Second Malignant Neoplasms Among Long-Term Survivors of Hodgkin’s Disease: A Population-Based Evaluation Over 25 Years

Graça M. Dores(Ontario Institute for Cancer Research), Catherine Metayer(Ontario Institute for Cancer Research), Rochelle E. Curtis(Ontario Institute for Cancer Research), Charles F. Lynch(Ontario Institute for Cancer Research), E. Aileen Clarke(Ontario Institute for Cancer Research), Bengt Glimelius(Ontario Institute for Cancer Research), Hans H. Storm(Ontario Institute for Cancer Research), ­Eero Pukkala(Ontario Institute for Cancer Research), Flora E. van Leeuwen(Ontario Institute for Cancer Research), Eric J. Holowaty(Ontario Institute for Cancer Research), Michael Andersson(Ontario Institute for Cancer Research), Tom Wiklund(Ontario Institute for Cancer Research), Timo Joensuu(Ontario Institute for Cancer Research), Mars B. vanʼt Veer(Ontario Institute for Cancer Research), Marilyn Stovall(Ontario Institute for Cancer Research), Mary Gospodarowicz(Ontario Institute for Cancer Research), Lois B. Travis(Ontario Institute for Cancer Research)
Journal of Clinical Oncology
August 15, 2002
Cited by 563

Abstract

PURPOSE: To quantify the relative and absolute excess risks (AER) of site-specific second cancers, in particular solid tumors, among long-term survivors of Hodgkin's disease (HD) and to assess risks according to age at HD diagnosis, attained age, and time since initial treatment. PATIENTS AND METHODS: Data from 32,591 HD patients (1,111 25-year survivors) reported to 16 population-based cancer registries in North America and Europe (1935 to 1994) were analyzed.
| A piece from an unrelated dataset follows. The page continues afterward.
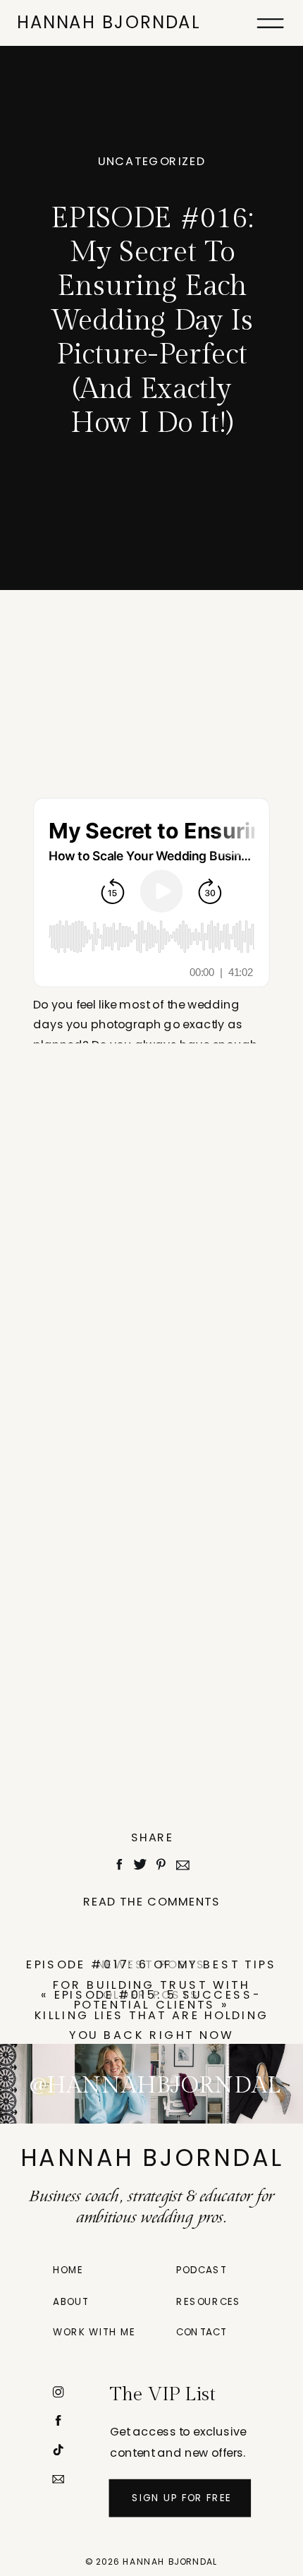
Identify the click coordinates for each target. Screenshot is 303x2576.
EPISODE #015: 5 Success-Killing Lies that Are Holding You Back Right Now (152, 2014)
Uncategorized (152, 161)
RESULTS: Two thousand one hundred fifty-three second cancers (observed-to-expected ratio [O/E] = 2.3; 95% confidence interval [CI] = 2.2 to 2.4), including 1,726 solid tumors (O/E = 2.0; 95% CI, 1.9 to 2.0) were reported. Cancers of the lung (observed [Obs] = 377; O/E = 2.9), digestive tract (Obs = 376; O/E = 1.7), and female breast (Obs = 234; O/E = 2.0) accounted for the largest number of subsequent malignancies. Twenty-five years after HD diagnosis, the actuarial risk of developing a solid tumor was 21.9%. The relative risk of solid neoplasms decreased with increasing age at HD diagnosis, however, patients aged 51 to 60 years at HD diagnosis sustained the highest cancer burden (AER = 79.2/10,000 patients/year). After a progressive rise in relative risk and AER of all solid tumors over time, there was an apparent downturn in risk at 25 years. Temporal trends and treatment group distribution for cancers of the esophagus, stomach, rectum, female breast, bladder, thyroid, and bone/connective tissue were suggestive of a radiogenic effect. CONCLUSION: Significantly increased risks of second cancers were observed in all HD age groups. Although significantly elevated risks of stomach, female breast, and uterine cervix cancers persisted for 25 years, an apparent decrease in relative risk and AER of solid tumors at other sites is suggested.